## SET OF TASKS:
**1.** Reproduce the part of the Savaari film summary that begins at the words "Savaari is a" and stops after "Eyes CreationsRoyal Vision.".
**2.** Answer from the Savaari film summary:
(a) Who wrote and directed the film?
(b) In which city does Savaari do his menial work?
(c) Which actor is invited to the school inauguration ceremony?
**3.** List every actor named in the Savaari film summary.

## TEXT EXCERPT:
****
Savaari is a 2018 Indian Malayalam-language comedy film written and directed by Ashok Nair. The film stars Suraj Venjaramoodu, Sunil Sukhada. It was produced under the banner of Opened Eyes CreationsRoyal Vision.

Plot 
The story begins with a man fondly known as Savaari (Suraj Venjaramoodu) waking up at dawn to start his day of menial work in Thrissur on his old rusty bicycle. On the first day of Thrissur Pooram he fails to reach on time for the sample firecracker show as he was sent out of the city by one of the organizers of the Thrissur Pooram to buy watermelons. The second day of the Pooram his bicycle, that he is very attached to, is stolen so he goes around asking people he works for/ knows for help and but no one helps. While he is waiting outside the police station, a local thief asks the inspector why Savaari is sad. After knowing that he is the cause for the sorrow of Savaari, he returns the bicycle. Savaari continues his day as usual. An organisation for Autistic children has raised enough funds for a school and has invited its contributors and actor Dileep for the inauguration ceremony during which people present are made aware of the contributions of Savaari for the betterment of the children.
****
## PROVIDED DATA:
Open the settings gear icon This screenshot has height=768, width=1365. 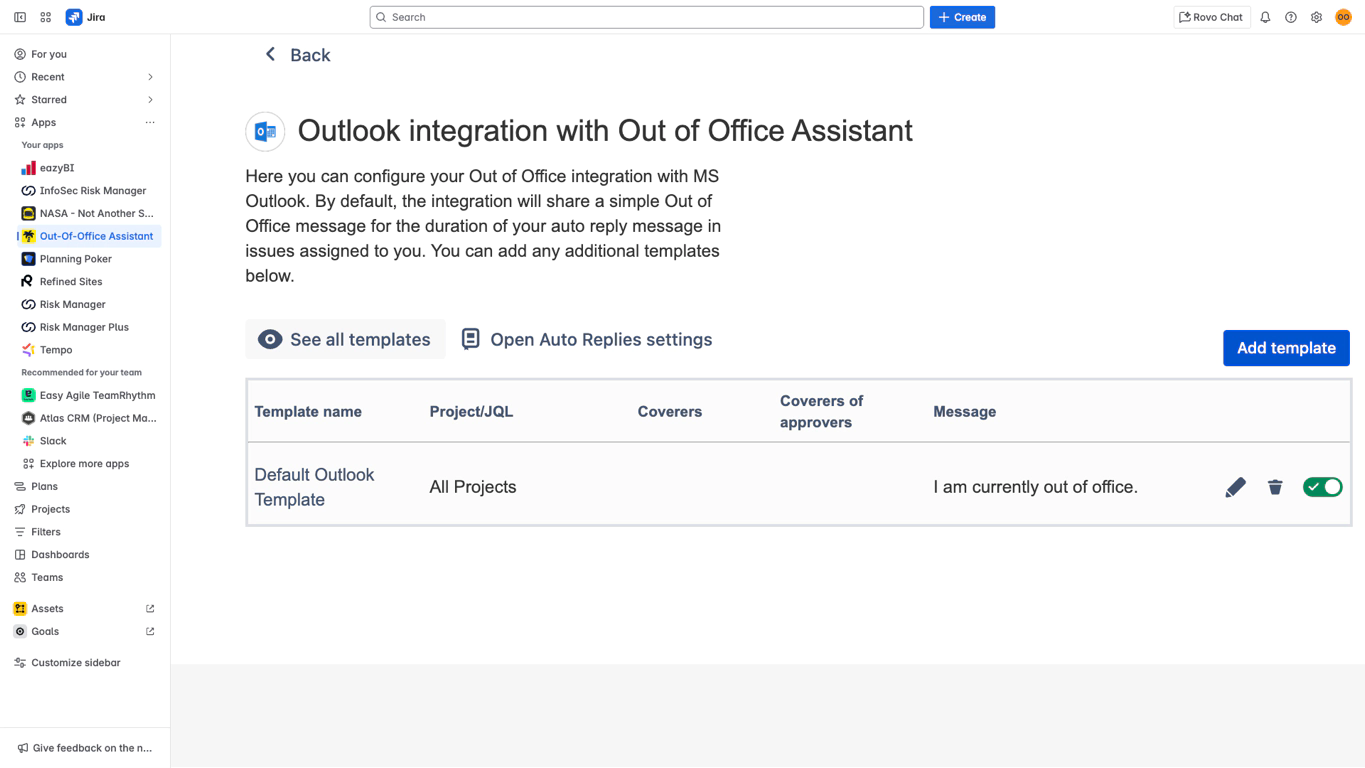click(x=1316, y=17)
****
## OUTPUTS FOR THE TASKS:
**1.**
Savaari is a 2018 Indian Malayalam-language comedy film written and directed by Ashok Nair. The film stars Suraj Venjaramoodu, Sunil Sukhada. It was produced under the banner of Opened Eyes CreationsRoyal Vision.

**2.**
(a) Ashok Nair
(b) Thrissur
(c) Dileep

**3.** Suraj Venjaramoodu, Sunil Sukhada, Dileep